▶ [EXTRACT]:
——————————
Hi! I am a Ph.D. student at the Univeristy of British Columbia (UBC) CS advised by Vered Shwartz and Raymond NG in the Natural Language Processing group. I frequently collaborate with Leonid Sigal in the Computer Vision group.

I work at the intersection of NLP, Vision and cognitively-inspired reasoning. The goal of my research is to develop robust and safe AI models that move beyond pattern recognition to achieve a deeper, context-sensitive understanding of the world. Specifically, I evaluate and improve critical reasoning capabilities across multiple modalities (text, images, videos) - which are fundamental for safe and effective deployment in real-world applications such as embodied agents and AR/VR.

Experience

Summer 2024

Research Intern, FAIR Communication and Language

Generating fine-grained facial expressions using semantically meaningful pose tokens, improving predictability and precise control crucial for controllable video generation.

Summer 2024

Research Intern, Microsoft Research

Evaluating 3D spatial reasoning abilities of Vision Language Models in ego-centric videos.
——————————
▶ [PROVIDED DATA]:
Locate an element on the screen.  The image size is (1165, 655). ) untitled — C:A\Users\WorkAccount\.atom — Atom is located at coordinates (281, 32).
——————————
Summarize the profile text in two sentences.

▶ [ANSWER IN FULL]: The writer is a Ph.D. student in computer science at the University of British Columbia, advised by Vered Shwartz and Raymond Ng in the NLP group, who works at the intersection of NLP, vision, and cognitively-inspired reasoning to build robust, safe AI models with deeper, context-sensitive understanding across text, images, and videos. In summer 2024 the writer held research internships at FAIR Communication and Language, generating fine-grained facial expressions with semantically meaningful pose tokens, and at Microsoft Research, evaluating the 3D spatial reasoning of Vision Language Models in ego-centric videos.